Por 14 votos a 11, os desembargadores do Órgão Especial do Tribunal de Justiça de São Paulo decidiram há pouco não suspender o pagamento do auxílio-alimentação a todos os magistrados do Estado. A medida deverá custar R$ 145 milhões aos cofres públicos, já que a vantagem é retroativa a 14 de abril de 2006.

Com a decisão do Órgão Especial, fica valendo a portaria de Sartori para aplicação imediata do pagamento do auxílio-alimentação, que se estenderá também a todos os desembargadores da Corte, além dos magistrados de 1º grau.

O pagamento foi determinado na sexta-feira, 23, pelo presidente do TJ-SP, desembargador Ivan Sartori, que se baseou na resolução 133 do Conselho Nacional de Justiça (CNJ), norma que manda estender à magistratura vantagens concedidas ao Ministério Público da União.

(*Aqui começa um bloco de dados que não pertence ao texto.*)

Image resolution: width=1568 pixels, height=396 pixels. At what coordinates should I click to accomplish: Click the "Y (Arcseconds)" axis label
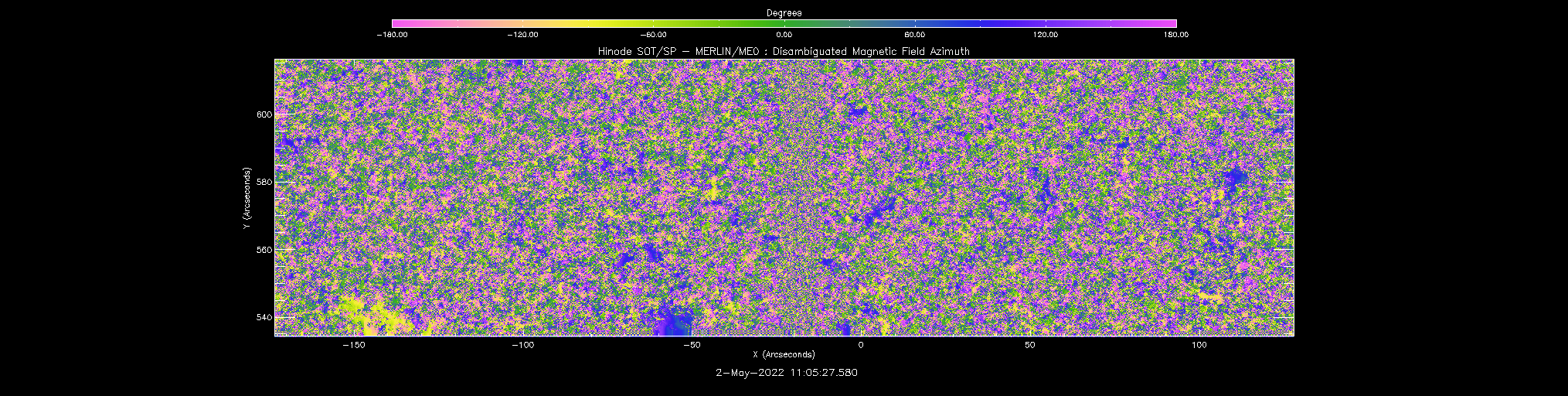[x=247, y=198]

O desembargador Ruy Coppola questionou o pagamento e pediu sua imediata suspensão. Ele revelou, durante a sessão do Órgão Especial, que a decisão de Sartori em mandar pagar o auxílio-alimentação contrariou parecer unânime da Comissão Salarial da Corte.

Coppola definiu o auxílio como "penduricalho". Sartori disse que o benefício foi pago a outros ramos da Justiça brasileira.

O presidente do TJ-SP disse que o ministro do STF Ayres Britto afirmou a ele que "a magistratura a rigor não pode ficar a reboque do Ministério Público".

A resolução 133 do CNJ teve como relator o então conselheiro Felipe Locke Cavalcvanti que, no último sábado, 24, foi eleito procurador-geral de Justiça de SP. Sua nomeação para o cargo, porém, ainda depende de decisão do governador Geraldo Alckmin.